SInce you know hot water is making it to the 2nd floor, there are pretty much two possibilties. One, as TPE suggested, is that you have a thermostatic shower valve that's not working -- or even a mixer valve that isn't opening on the hot-water side. The other is that the shower is on a separate hot-water feed line from the sinks, and that this line is kinked, or has a cut-off valve somewhere that is shut or jammed (or is just letting a trickle of hot water through.

I fear that without being on-site none of us can tell what your plumbing "map" is. My usual advice is to ask your friends who they have used and recommend for plumbing work, and explain in the same detail as you did here what's wrong.

  • Okay, I think I know what you're saying. I guess I'm just trying to figure out if this is something the plumber could have missed when he was putting everything back together. Basically I don't want to pay any more money if it's something they messed up. I will give them a call. – EllBee Feb 2 '17 at 19:15

If you are sure you are waiting long enough for the hot water to get there, it may be an issue with the mixing valve for the shower. With water it either flows where you ask for or it does not, so if you are getting some hot water, then the piping should not be the issue but likely the valve itself.

  • Yes, I definitely sat there with my foot under it for about a half hour and it got slightly warm, but never hot, and then it eventually got cold.

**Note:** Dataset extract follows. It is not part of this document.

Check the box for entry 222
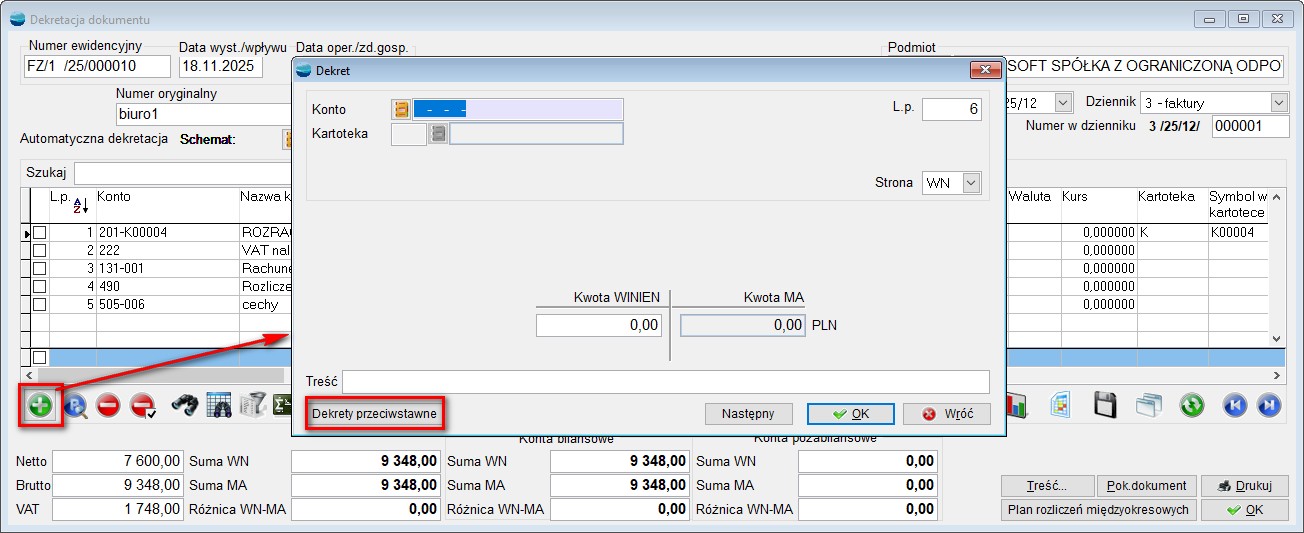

So do you think if I just paid somebody $1,100 and they were replacing stuff in the wall, it could be something they did or did not do? – EllBee Feb 2 '17 at 4:47

Another potential problem besides a theromostatic valve is an anti scalding valve. This would be attached to the pipe behind the shower, and is designed to prevent the water from getting over a certain temperature. I've had them fail from mineral buildup where they would only allow cold water to pass through.


This is something your plumber should catch. If you paid for his service and he said it was fixd call him back to have him fix it right. If it's the shower valve he should be able to identify that problem very easily. You tell by takeing trim ring off. Run the fixture. Feel hot inlet with finger after running for minutes. If hot problem with the shower valve. If only warm. Other problem.